Одиночка (страница 2)
Прямо, налево, пятая дверь справа. История болезни в руках – теперь ее. Пошла.
– Я присмотрю за ребенком, – предупредила медсестра.
Саша кивнула. Кивок получился скомканным, сбитым, будто она хотела кивнуть, но в последний момент передумала или чего-то в таком кивке вдруг испугалась.
– Спасибо.
– Ну, идите, идите, врач ждет, – поторопила медсестра.
И пришлось войти. В этот кабинет, где сидели несколько врачей, и все они как один что-то делали: звенели ложками, пили чаи, слушали пациентов, всегда пациентов, всегда чаи.
– Александра Валерьевна? – позвал ее усатый, крепко сбитый мужчина.
– Да. Здравствуйте.
Усталый врач указал на стул и принял из рук историю болезни. Как же она не догадалась заглянуть в эту папку? Где же было здравому смыслу бороться со слепой, вышедшей из моды но пока еще тлеющей, тлеющей, да надеждой?
– Александра Валерьевна, нужно ваше согласие на операцию. И по общему состоянию…
Боль разливалась медленно боль ли?

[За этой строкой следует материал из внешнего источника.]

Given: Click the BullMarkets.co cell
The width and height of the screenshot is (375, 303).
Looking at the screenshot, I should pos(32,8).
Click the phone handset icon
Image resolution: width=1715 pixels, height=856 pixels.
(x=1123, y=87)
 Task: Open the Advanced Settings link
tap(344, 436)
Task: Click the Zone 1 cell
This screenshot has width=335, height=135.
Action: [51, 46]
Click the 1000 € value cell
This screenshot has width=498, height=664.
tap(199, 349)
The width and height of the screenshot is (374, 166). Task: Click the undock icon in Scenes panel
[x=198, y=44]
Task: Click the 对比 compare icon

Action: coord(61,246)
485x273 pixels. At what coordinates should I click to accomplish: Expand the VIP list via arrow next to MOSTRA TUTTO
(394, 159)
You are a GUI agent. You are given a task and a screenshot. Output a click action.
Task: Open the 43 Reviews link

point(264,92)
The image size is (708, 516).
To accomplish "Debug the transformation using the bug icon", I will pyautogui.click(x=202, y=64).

И вроде как доходил смысл слов, обозначающих диагнозы. И смыкались и размыкались губы спокойного, отрешенного доктора. И Саша наконец поняла, что от нее прятали все это время в роддоме, почему отводили глаза.
Может, она оглохла? Сошла с ума?
Шум в ушах нарастал, нарастал, и в один момент показалось, что звуки в мире закончились, все, кроме доктора, разучились говорить. Когда он закончил и сказал ей идти, она встала и пошла.
встала и пошла
Да, можно было ничего не запоминать. У них все записано. Все, что нужно знать, она знала. Ее ребенок никогда не будет здоровым.
Как-то снова оказалась в палате.
Хотела кинуться на кровать, но он проснулся. Закряхтел. Застонал. Пришлось проверить подгузник, а потом долго укачивать младенца на руках. Но он не засыпал, черт возьми, не засыпал и все больше извивался на руках.
Она качала ребенка, баюкала, булькала, осторожно трясла в разные стороны, чтобы он наконец перестал кричать. А потом вздрогнула, вспомнила. А если это – тот самый приступ, о котором предупреждал доктор? Хотела позвать медсестру, но малыш успокоился и обмяк, переводил дыхание. И Саша стояла. И Саша замедляла разогнанное сердце.
Нет. Не так она себе все представляла. Злилась на себя – дуру; на Марка, от которого забеременела, да так и оставила; на врачей, других матерей, общественность, государство.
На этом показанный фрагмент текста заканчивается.